*Text block:*
◇ ◇ ◇ ◇

# Limited function on profile.



## Guest (Mar 12, 2013)

Hi

I'm unable to send PMs or add people as friends. What do I have to do to enable this?

Also how do you become a bronze member etc?

Ta


----------



## xpower (Jul 28, 2009)

http://www.uk-muscle.co.uk/about-uk-muscle/79008-uk-muscle-co-uk-membership-levels.html

Registered User

This is the level of new members who have just registered.

Basic Thread/Message posting privileges.

BRONZE

Registered for 30 days AND with at least 25 posts.

Can use the Private message system (Maximum 100 stored messages).

Can use the Blogs

Can Add Contacts/Friends

Can post replies in the Classifieds & Exchanges

SILVER

Registered for 90 days AND with at least 250 posts.

◇ ◇ ◇ ◇

*Records from a data collection:*
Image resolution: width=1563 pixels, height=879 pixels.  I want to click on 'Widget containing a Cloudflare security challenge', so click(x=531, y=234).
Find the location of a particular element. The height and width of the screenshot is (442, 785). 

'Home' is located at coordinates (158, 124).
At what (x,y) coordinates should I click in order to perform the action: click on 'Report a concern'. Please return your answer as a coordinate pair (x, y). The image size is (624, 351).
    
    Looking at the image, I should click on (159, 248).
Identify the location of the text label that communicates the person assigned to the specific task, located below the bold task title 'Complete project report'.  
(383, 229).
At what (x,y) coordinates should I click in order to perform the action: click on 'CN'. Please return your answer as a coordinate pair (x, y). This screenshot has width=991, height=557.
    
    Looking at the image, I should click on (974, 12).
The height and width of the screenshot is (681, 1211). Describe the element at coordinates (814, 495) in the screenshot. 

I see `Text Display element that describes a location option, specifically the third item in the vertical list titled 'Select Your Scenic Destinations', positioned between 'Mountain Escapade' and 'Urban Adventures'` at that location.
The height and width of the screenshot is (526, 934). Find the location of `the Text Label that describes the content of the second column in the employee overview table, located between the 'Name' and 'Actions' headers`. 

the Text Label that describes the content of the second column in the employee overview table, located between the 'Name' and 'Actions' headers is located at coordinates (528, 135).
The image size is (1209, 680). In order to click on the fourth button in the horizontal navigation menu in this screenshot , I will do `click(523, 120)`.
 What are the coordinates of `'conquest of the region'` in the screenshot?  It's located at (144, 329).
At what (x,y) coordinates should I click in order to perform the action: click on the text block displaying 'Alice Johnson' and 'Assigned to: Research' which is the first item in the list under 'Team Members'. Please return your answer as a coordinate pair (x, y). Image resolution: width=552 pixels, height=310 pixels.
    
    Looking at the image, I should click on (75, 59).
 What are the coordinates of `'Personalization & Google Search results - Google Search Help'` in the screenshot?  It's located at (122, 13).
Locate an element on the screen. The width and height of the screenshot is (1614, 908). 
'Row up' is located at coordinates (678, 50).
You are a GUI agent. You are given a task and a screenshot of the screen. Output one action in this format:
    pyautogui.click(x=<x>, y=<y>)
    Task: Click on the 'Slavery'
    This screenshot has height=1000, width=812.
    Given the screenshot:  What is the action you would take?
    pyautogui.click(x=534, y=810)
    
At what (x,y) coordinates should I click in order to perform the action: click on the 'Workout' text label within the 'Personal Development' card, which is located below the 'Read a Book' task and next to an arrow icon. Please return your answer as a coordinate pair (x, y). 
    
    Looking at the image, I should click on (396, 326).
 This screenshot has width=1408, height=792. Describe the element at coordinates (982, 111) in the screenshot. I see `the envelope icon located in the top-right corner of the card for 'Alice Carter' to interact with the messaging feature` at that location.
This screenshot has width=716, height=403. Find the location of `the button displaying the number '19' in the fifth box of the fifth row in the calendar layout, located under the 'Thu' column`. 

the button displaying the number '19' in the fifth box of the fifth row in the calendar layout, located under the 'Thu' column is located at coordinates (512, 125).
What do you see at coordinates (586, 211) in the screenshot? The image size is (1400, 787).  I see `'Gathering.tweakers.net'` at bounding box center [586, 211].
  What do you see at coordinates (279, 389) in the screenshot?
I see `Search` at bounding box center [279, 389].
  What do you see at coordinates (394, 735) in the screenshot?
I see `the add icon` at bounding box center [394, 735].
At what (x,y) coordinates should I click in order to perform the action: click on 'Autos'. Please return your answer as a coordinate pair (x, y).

◇ ◇ ◇ ◇

*Written tasks:*
[a] Answer these questions using the forum thread on membership levels:
(i) Which two actions does the guest report being unable to perform?
(ii) What must a member achieve to reach the Bronze level?
(iii) How many stored private messages does the Bronze level allow at most?
[b] Using the forum thread on membership levels, explain why a newly registered member cannot send private messages or add friends.
[c] Extend the forum thread on membership levels, picking up after its final line.
None of the rows are needed for this work.

*Replies:*
[a]
(i) Sending PMs and adding people as friends.
(ii) Being registered for 30 days and having at least 25 posts.
(iii) A maximum of 100 stored messages.

[b] New members hold the Registered User level, which grants only basic thread and message posting privileges. The private message system and adding contacts or friends belong to the Bronze level. That level requires 30 days of registration and at least 25 posts.

[c]
Same as Bronze plus:

Can Post Calendar Events

Can Post Articles

Custom User Title

Can apply to join the Private 'Male Animal' forum

Message Storage increases to 250 messages

Can start new threads in Classifieds.

GOLD

Registered for 360 days AND with at least 1000 posts.

Same as Silver plus:

Message Storage increases to 500 messages.

Priority for sponsor freebies, competitions and discounts.

Can switch off sigs

More to come..


----------



## Guest (Mar 12, 2013)

xpower said:


> http://www.uk-muscle.co.uk/about-uk-muscle/79008-uk-muscle-co-uk-membership-levels.html
> 
> Registered User
> 
> ...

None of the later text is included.